To run tractography based on a joint low-rank approximation, which more fully reconstructed the fiber spread based on a single seed region in [Gruen23], we would prefer a rank-3 approximation

low-rank-k-approx -i "${HCPdir}/T1w/Diffusion/mtdeconv/fodf.nrrd" \
                    -o "${HCPdir}/T1w/Diffusion/mtdeconv/rank3.nrrd" -r 3

and run prob-tracking as

prob-tracking -i "${HCPdir}/T1w/Diffusion/mtdeconv/" --seedpoints "test_CC" \
                -o "cc_joint.tck" --dist -1

Setting --dist to a non-zero value enables the joint approximation. With --dist -1 the algorithm chooses its neighborhood automatically. Alternatively, a value > 0 includes a specific neighborhood size. Additional control parameters for the joint low-rank approximation are --sigma_1 and --sigma_2, which control the weighting of the neighborhood as described in the publication.

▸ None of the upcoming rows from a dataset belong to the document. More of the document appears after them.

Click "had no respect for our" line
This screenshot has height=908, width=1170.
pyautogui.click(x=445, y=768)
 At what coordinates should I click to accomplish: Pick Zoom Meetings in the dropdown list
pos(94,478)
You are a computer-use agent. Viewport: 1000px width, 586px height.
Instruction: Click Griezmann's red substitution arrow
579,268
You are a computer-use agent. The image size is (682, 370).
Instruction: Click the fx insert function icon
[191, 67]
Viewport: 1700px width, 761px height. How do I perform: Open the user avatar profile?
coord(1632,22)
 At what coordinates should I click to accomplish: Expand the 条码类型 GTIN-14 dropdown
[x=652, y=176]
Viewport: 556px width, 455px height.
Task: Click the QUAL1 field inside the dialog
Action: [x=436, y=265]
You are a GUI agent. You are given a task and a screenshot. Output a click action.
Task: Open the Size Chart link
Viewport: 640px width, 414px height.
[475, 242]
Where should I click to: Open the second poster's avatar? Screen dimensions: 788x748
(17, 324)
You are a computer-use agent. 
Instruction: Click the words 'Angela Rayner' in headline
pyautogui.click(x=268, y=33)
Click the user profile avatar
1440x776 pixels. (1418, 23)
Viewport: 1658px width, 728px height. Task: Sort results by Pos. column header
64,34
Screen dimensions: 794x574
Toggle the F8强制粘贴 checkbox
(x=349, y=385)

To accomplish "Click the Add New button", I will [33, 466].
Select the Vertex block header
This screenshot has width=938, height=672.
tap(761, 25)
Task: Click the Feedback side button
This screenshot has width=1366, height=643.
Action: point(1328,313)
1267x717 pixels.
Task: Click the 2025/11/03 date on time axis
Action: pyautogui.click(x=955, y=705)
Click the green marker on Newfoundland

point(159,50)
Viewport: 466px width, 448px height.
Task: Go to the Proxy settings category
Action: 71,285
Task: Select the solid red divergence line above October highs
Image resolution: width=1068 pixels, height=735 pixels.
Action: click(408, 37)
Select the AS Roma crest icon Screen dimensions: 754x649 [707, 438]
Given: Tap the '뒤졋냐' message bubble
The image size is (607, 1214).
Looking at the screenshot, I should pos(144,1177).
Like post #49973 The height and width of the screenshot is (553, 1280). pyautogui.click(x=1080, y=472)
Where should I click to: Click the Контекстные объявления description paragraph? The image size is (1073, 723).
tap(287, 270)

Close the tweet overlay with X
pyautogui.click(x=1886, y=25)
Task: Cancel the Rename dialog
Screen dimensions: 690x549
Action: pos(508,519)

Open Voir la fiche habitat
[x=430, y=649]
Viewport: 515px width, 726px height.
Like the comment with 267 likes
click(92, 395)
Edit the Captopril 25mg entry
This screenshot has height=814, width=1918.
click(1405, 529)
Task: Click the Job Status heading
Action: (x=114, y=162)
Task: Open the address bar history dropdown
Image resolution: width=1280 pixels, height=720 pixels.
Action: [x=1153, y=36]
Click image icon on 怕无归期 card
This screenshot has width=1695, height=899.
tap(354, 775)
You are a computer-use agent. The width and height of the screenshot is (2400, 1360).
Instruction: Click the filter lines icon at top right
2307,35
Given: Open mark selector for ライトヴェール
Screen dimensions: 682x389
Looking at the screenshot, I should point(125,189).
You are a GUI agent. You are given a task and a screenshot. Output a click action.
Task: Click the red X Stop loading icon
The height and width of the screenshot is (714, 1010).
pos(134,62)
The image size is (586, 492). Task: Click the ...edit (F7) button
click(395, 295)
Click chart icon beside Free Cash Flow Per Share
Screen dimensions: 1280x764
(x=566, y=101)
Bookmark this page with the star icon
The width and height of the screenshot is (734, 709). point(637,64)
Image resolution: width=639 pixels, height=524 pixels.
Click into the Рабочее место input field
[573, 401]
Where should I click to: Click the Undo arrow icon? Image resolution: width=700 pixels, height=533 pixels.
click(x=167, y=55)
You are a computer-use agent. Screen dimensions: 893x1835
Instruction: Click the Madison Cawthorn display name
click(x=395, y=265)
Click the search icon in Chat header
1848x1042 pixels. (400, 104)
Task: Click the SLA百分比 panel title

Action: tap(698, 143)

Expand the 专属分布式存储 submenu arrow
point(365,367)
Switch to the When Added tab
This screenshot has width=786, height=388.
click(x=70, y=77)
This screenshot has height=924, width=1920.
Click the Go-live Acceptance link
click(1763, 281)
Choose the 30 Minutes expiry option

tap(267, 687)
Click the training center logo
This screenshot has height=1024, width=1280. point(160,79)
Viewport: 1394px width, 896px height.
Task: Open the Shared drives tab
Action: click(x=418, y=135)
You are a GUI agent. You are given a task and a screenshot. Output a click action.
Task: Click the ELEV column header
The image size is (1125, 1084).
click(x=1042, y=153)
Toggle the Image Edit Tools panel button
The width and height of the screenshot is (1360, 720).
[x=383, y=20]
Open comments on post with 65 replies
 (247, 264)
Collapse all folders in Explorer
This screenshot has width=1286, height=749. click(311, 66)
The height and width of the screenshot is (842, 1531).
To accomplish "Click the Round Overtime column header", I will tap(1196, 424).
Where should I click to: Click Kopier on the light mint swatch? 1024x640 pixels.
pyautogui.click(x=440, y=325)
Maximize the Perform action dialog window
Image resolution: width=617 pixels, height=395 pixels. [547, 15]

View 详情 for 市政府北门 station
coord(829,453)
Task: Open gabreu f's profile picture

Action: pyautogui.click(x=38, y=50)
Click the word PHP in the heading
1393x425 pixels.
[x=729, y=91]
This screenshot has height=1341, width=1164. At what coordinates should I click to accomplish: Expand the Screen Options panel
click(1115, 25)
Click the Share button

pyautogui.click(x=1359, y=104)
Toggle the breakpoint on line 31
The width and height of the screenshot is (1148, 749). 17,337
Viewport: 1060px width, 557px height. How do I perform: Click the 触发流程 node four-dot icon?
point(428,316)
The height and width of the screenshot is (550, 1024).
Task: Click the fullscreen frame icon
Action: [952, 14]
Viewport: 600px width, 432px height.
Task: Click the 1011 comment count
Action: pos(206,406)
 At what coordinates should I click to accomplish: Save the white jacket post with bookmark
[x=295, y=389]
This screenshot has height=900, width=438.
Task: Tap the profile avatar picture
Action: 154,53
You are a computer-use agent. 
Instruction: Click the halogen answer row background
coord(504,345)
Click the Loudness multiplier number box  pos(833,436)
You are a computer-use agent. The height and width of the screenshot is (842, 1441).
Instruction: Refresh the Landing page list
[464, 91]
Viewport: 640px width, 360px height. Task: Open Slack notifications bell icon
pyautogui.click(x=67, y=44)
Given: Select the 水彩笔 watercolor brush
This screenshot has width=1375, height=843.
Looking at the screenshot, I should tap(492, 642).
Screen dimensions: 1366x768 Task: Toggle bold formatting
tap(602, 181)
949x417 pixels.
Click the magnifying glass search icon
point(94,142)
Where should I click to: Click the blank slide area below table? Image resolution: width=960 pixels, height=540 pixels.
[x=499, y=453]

For comparison, basic tractography without spatial regularization can be run with the following command:

prob-tracking -i "${HCPdir}/T1w/Diffusion/mtdeconv/" --seedpoints "test_CC" \
                -o "cc_unregularized.tck"

All variants use iterative tractography, starting at each seed point and extending into both directions. If no direction is specified in the seed file, the main direction of the low-rank approximation at the closest voxel will be used. Each iteration step contains the following parts. First, the fODF at the current point is interpolated trilinearly from its surrounding. From the fODF we are calculating the low-rank approximation and choosing the next direction probabilistically. If a Runge-Kutta integration scheme is used, we first perform a tentative step with half the step size and redo the trilinear interpolation and direction choice to use the mean direction with full step size. This is done until a stopping criteria is reached. By default, it is set to a minimum white matter density of 0.3 and a maximum curvature of 130 degrees over the last 30mm. More details about various options can be found under prob-tracking.

Streamlines can be visualized using MRtrix’ mrview, under tools -> tractography the data can be read and will be displayed.